In the paper, this is called Self Forcing with an Attention Sink.

  • The Analogy: Imagine you are writing a long story. To keep the characters consistent, you keep the first page of the story pinned to your desk and read it before writing every new sentence.
  • The Result: This helps a little. The colors stay somewhat stable. But the robot still gets confused about time. It forgets that the story is moving forward, leading to flickering images and the story looping back on itself (like a video getting stuck in a loop).

The New Solution: "Rolling Sink"

The authors of this paper realized that just pinning the first page isn't enough. You need to keep the context fresh and moving, just like a real movie. They invented Rolling Sink.

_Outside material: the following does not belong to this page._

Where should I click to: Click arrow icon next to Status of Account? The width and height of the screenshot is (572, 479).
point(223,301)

Here is how it works, broken down into three simple steps:

1. The "Memory Window" (The Cache)

The robot has a limited amount of memory (a "cache") to hold the recent past. It can only hold about 6 seconds of video at a time.

  • Old Way: It held the very first 6 seconds forever.
  • Rolling Sink Way: It holds the most recent 6 seconds. As new frames are made, the oldest ones are kicked out.

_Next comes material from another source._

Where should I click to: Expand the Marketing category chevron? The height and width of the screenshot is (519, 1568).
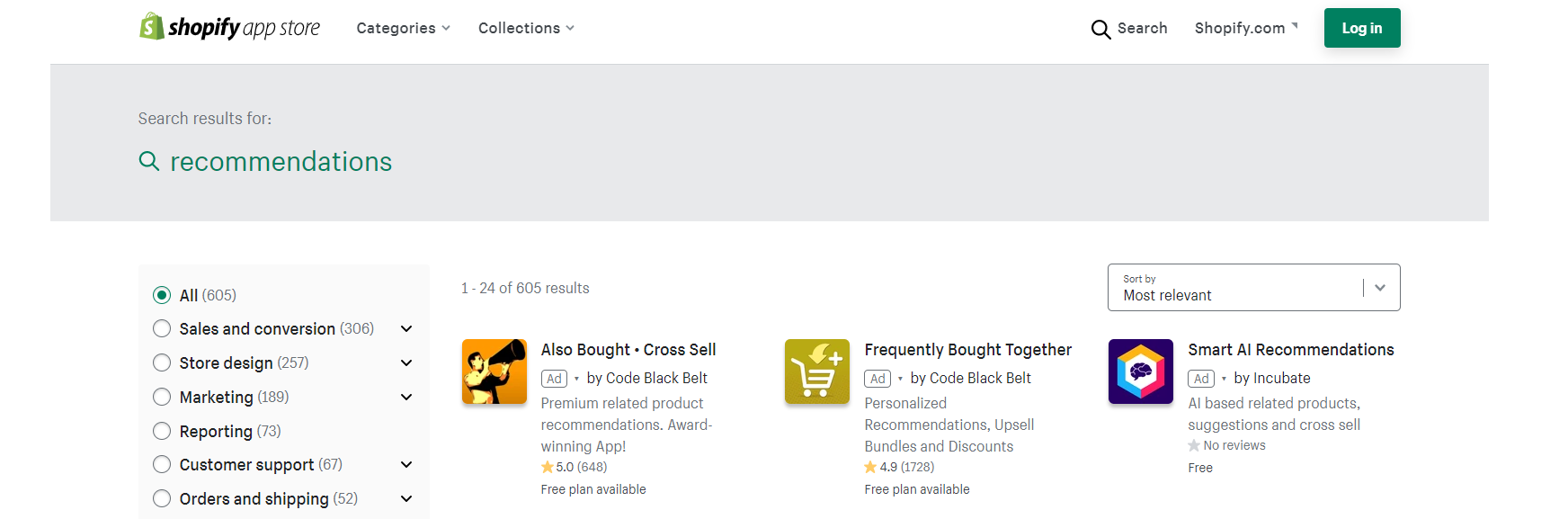[x=406, y=397]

2. The "Sliding Time" (Sliding Indices)

In the old way, the robot thought the "first frame" was always at time 0. But in a 30-minute movie, the first frame is actually at time 0, and the frame 5 minutes later is at time 300.

  • The Fix: Rolling Sink tells the robot: "Don't treat the memory as a static photo. Treat it as a moving timeline." As the video grows, the "memory window" slides forward. The robot knows that the frames it is looking at are current, not ancient history.

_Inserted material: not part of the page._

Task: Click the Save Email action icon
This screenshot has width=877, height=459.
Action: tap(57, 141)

3. The "Rolling Content" (Sliding Semantics)

This is the magic trick.

  • The Problem: If the robot only remembers the first few seconds of the video, it gets stuck in a loop. It keeps trying to recreate the start of the movie over and over.
  • The Fix: Imagine you are watching a long movie. You don't need to remember the exact first frame to understand the plot; you need to remember the flow of the story.
    • Rolling Sink takes the "memory window" and rolls it.
    • It takes the content from the "middle" of the video and cycles it back into the memory.
    • Analogy: Imagine a conveyor belt in a factory.
      • Old Method: The belt stops, and you keep staring at the first box on the belt.
      • Rolling Sink: The belt keeps moving. When a box falls off the end, a new box (a slightly different version of an earlier box) slides in from the side. This keeps the "flavor" of the video consistent without getting stuck on the very first moment.

Why is this a Big Deal?

  1. No Extra Training: Usually, to make a robot good at long movies, you have to feed it thousands of hours of long movies to train it. That is incredibly expensive and slow.
    • Rolling Sink is training-free. It takes a robot trained on 5-second clips and lets it generate 30-minute movies just by changing how it remembers things.
  2. It Works: The paper shows that while other robots turn into a blurry, colorful mess after 1 minute, Rolling Sink can generate a 30-minute video where the character looks the same, the colors stay true, and the motion is smooth.

Summary Analogy

  • The Robot: A painter who only knows how to paint 5 seconds of a scene.
  • The Problem: When asked to paint for an hour, the painter forgets what the subject looked like and starts hallucinating.
  • The Old Fix: The painter keeps a photo of the subject's face on the wall. (Helps a bit, but the painting still gets weird).
  • The Rolling Sink Fix: The painter puts the photo on a moving carousel. As the painting progresses, the photo rotates to show the subject in slightly different, relevant poses from the "recent past," keeping the painter focused on the flow of the story rather than a frozen moment.

The Result: You can now generate open-ended, hours-long videos with a model that was only taught on short clips, simply by teaching it how to "roll" its memory correctly.